Apr 15, 2008 1:00 pm US/Central
Police ID Person Of Interest In St. Xavier Threat
CHICAGO (CBS) ―
Police are questioning a person of interest in connection with the campus threats at Saint Xavier University, and classes there are scheduled to resume Wednesday.
CBS station WBBM-TV in Chicago's Pamela Jones reports no one has been named yet and no arrests have been made, but police say they expect to close the case soon.
The news appeared on the university's Web site Tuesday afternoon that all three campuses will reopen.
"I'm glad," said senior psychology major Angelo Bonadonna. "I'm just happy to get back to school really."
He's got only a few more weeks of class yet to finish his degree.
"You can't blame the school for closing down, but at the same time it's probably one student who just wanted to have a little fun with everybody," Bonadonna said. "It's really frustrating."
But now, police say they have a good idea of who's responsible for the threatening graffiti at Regina Hall, a co-ed freshman dorm, so school administrators decided to reopen.
University President Judith Dwyer said the school took law enforcement recommendations very seriously and "relied very heavily on them for this reopening."
"There is physical evidence which has been processed by our crime lab and there's been handwriting analysis and things of that nature too," said Chicago Police Department 22nd District Cmdr.
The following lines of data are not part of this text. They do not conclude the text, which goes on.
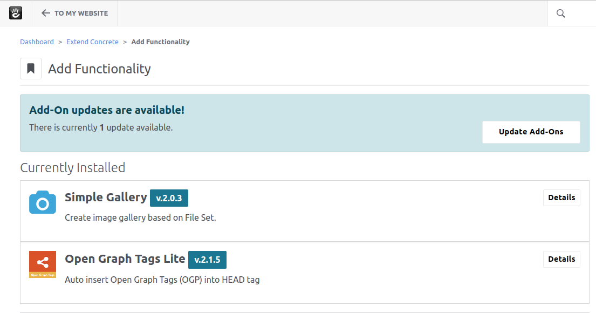This screenshot has height=313, width=596.
Task: Open search with the magnifier icon
Action: tap(560, 13)
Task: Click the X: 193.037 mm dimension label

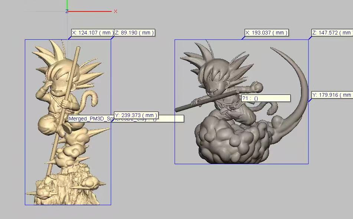Action: click(266, 33)
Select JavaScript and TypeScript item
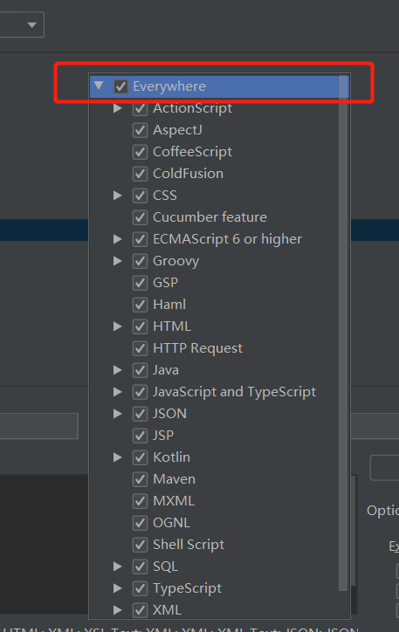The image size is (399, 632). [x=234, y=392]
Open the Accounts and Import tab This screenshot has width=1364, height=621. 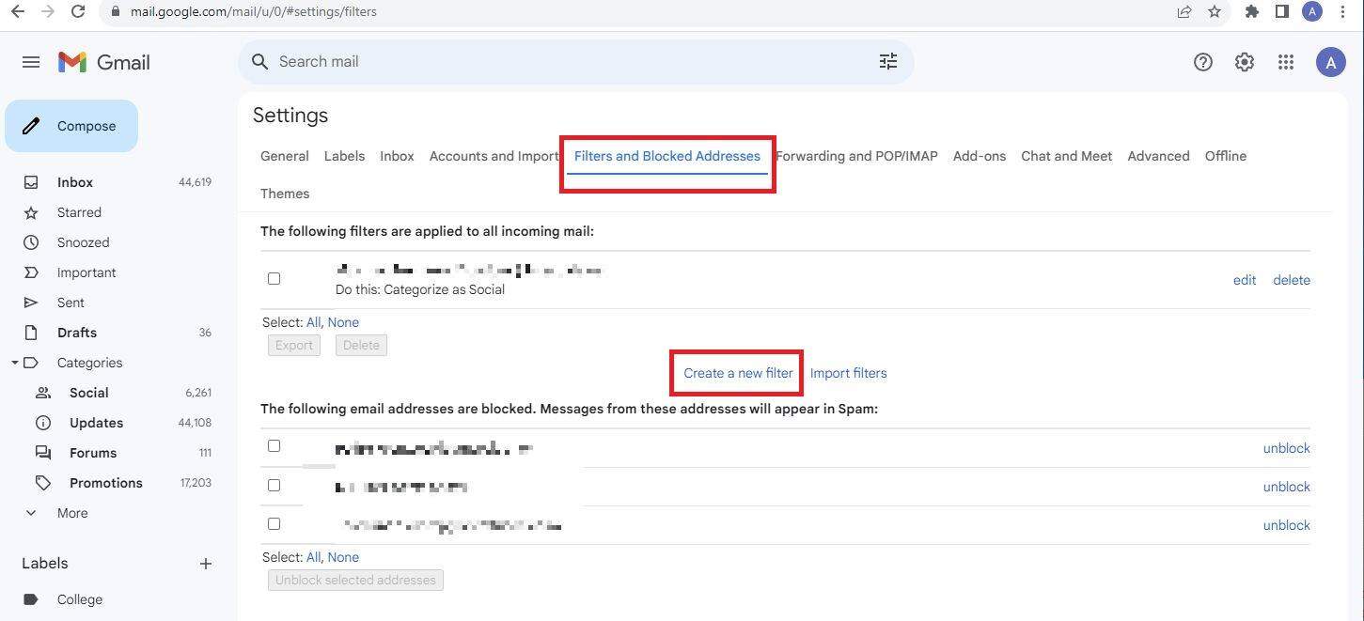[494, 156]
Michael Kuemmeth. "We're still trying to tie that evidence to an individual of interest."
Police say the location of the threats narrowed their investigation to focus on people like residents and their guests.
"It's not exactly an open public area; access is somewhat limited," Kuemmeth said.
The now-empty seats in the library will begin to fill again bringing back the sprit of teaching and learning.
Classes for graduate students begin Wednesday night. Undergraduate classes start Thursday morning.
University employees are expected to report to work at 8:30 a.m. Wednesday, and students can return to dormitories starting at 5 p.m. Wednesday. But students who do not return before next Monday will not be penalized academically, the university said.
Teachers will adjust for the time students missed, but officials say they won't have to extend the school year.
The campuses in Chicago and Orland Park were evacuated last week after a message in a bathroom reading "Be prepared to die on 4/14" was discovered.
Malcolm X College, was closed after threatening graffiti was found in a dorm in a campus bathroom. The institution was to reopen for evening classes on Tuesday.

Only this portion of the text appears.